*** Begin section ***

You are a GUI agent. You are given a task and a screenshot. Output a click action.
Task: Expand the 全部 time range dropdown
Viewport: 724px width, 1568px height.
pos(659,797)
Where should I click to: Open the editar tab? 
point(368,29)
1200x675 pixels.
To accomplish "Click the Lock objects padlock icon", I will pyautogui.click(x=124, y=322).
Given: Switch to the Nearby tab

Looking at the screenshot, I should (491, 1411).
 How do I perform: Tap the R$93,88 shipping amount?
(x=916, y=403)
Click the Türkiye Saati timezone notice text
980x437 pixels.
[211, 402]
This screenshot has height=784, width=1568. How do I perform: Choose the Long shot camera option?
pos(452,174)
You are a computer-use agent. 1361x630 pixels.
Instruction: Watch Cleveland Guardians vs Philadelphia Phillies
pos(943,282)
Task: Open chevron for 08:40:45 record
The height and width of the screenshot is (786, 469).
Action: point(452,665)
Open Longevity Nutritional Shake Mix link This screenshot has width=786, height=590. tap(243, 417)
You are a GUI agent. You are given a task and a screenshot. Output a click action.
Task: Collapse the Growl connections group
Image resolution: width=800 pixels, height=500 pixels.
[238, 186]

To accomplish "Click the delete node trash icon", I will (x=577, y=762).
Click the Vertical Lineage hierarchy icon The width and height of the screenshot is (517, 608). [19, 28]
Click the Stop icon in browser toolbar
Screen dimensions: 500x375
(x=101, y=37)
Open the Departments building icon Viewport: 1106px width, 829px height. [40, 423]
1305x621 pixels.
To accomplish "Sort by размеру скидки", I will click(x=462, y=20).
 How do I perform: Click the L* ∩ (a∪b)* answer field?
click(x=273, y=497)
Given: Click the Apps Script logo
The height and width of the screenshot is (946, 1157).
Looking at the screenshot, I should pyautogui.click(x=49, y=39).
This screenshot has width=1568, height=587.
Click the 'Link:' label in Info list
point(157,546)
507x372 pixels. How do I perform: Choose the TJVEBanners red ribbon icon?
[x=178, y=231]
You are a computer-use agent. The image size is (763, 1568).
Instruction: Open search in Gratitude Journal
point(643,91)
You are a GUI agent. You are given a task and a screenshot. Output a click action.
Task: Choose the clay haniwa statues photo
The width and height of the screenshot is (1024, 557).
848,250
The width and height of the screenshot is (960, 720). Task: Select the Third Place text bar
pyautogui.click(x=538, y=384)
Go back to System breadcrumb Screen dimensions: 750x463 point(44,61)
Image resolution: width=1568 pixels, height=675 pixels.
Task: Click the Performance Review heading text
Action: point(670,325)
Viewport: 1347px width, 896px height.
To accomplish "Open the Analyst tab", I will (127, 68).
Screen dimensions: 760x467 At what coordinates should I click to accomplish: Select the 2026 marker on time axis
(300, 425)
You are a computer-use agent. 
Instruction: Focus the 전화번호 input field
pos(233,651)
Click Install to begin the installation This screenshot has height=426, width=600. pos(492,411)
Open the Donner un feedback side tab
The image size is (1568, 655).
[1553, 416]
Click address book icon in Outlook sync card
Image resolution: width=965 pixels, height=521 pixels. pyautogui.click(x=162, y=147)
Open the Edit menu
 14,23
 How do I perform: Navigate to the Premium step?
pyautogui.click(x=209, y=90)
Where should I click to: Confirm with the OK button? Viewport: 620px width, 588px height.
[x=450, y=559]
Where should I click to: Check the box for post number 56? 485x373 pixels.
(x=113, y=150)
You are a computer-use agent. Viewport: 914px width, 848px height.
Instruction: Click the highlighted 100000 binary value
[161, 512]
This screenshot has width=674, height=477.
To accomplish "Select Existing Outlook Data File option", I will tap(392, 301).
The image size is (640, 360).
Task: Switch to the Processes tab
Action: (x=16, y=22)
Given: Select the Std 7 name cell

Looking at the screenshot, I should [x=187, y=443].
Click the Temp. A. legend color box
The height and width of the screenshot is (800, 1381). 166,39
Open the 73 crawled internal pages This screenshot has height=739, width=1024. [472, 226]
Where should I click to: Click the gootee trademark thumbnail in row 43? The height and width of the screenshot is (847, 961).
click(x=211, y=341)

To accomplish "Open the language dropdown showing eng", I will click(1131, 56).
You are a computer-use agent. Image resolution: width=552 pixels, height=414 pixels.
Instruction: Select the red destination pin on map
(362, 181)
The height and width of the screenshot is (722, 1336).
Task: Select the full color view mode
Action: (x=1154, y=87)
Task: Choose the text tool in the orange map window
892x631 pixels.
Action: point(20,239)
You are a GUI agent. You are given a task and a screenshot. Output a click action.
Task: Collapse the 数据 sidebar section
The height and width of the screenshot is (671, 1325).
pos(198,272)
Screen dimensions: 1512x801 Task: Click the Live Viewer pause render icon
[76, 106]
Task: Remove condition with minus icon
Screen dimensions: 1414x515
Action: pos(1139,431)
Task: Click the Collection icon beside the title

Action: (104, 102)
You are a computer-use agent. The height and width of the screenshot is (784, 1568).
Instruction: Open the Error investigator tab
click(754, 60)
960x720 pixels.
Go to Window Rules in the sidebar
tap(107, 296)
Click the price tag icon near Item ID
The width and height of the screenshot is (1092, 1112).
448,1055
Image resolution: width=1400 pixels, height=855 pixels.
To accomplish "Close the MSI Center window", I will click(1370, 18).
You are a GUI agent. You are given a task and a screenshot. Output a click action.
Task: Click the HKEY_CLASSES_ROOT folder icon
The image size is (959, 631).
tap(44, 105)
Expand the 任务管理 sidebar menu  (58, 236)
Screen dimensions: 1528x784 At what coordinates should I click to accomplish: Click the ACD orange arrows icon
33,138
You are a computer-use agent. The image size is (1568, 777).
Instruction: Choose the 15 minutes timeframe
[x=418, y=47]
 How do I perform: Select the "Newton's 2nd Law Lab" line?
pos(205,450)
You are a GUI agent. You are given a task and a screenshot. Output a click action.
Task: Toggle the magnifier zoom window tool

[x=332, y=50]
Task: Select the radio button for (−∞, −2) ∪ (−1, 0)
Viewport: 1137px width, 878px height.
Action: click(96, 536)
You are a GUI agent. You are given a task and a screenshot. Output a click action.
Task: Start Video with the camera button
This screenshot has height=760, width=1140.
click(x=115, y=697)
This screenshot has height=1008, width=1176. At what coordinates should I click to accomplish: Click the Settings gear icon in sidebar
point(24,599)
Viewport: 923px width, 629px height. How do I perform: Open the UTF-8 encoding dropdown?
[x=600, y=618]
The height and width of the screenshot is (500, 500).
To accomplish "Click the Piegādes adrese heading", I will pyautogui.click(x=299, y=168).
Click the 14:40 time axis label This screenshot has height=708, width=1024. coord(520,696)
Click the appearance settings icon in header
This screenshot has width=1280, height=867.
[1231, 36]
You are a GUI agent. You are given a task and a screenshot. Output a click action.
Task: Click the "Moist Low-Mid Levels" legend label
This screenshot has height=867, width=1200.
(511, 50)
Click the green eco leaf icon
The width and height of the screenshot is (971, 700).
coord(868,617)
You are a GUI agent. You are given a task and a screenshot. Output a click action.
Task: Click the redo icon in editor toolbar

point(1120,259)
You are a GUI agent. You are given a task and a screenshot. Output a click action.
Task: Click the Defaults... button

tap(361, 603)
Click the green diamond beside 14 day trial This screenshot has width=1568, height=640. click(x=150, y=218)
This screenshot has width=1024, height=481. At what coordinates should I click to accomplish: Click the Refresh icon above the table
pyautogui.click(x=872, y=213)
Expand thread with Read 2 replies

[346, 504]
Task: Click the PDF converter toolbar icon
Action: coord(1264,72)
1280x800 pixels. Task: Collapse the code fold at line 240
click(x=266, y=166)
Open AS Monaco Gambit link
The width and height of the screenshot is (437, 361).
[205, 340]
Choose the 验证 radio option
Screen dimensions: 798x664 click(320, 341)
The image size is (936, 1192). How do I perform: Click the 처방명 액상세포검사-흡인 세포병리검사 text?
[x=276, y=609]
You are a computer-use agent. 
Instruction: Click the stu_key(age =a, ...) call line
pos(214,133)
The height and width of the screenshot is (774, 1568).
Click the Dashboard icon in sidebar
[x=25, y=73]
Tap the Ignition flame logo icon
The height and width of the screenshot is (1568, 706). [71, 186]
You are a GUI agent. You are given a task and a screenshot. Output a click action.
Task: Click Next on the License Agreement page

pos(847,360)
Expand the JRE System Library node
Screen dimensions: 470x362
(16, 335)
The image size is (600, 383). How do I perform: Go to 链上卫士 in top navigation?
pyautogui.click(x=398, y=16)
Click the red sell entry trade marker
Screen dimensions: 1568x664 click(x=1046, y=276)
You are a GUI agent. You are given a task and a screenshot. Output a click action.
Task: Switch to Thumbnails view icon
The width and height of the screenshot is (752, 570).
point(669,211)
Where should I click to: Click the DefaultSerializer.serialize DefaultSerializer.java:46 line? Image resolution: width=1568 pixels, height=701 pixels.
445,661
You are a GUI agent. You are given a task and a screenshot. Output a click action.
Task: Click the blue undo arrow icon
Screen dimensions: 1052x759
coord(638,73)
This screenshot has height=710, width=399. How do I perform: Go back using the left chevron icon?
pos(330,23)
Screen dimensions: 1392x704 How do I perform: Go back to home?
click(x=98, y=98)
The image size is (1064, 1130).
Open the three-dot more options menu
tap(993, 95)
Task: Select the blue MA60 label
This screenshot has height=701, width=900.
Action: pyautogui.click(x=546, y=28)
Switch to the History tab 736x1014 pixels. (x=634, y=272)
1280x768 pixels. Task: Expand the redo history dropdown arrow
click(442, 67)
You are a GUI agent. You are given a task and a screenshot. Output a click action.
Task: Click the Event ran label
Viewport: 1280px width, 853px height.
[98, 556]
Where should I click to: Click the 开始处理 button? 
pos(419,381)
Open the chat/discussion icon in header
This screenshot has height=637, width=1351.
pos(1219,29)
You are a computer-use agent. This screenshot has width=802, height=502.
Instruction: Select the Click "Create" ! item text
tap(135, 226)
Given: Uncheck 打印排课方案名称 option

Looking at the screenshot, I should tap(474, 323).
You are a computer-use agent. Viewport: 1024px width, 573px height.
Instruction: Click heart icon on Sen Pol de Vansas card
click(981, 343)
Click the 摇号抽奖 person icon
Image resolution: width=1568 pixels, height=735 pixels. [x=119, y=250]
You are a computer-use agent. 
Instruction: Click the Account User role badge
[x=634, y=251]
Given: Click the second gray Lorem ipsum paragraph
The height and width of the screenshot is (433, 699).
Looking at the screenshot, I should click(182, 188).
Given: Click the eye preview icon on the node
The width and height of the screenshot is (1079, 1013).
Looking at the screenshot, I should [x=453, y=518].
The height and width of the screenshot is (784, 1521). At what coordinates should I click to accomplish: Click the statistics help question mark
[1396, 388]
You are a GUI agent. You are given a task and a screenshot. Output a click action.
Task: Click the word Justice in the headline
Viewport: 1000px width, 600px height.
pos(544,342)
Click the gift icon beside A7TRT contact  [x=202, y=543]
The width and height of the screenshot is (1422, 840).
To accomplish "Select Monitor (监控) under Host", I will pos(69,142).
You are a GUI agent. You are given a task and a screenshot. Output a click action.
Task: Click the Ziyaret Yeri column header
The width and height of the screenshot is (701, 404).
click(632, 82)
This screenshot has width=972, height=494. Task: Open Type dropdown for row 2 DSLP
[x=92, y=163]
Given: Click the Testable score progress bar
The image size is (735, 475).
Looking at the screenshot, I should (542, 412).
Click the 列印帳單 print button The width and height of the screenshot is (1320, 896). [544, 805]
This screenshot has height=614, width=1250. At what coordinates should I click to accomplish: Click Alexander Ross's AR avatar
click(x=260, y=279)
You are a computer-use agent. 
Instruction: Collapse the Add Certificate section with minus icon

*** End section ***

» **WHAT IS EXPECTED**:
Among the lines of the data, which ones contain the word "minus"? Show them.

» **REPLY TO THE TASK**:
Task: Remove condition with minus icon
Instruction: Collapse the Add Certificate section with minus icon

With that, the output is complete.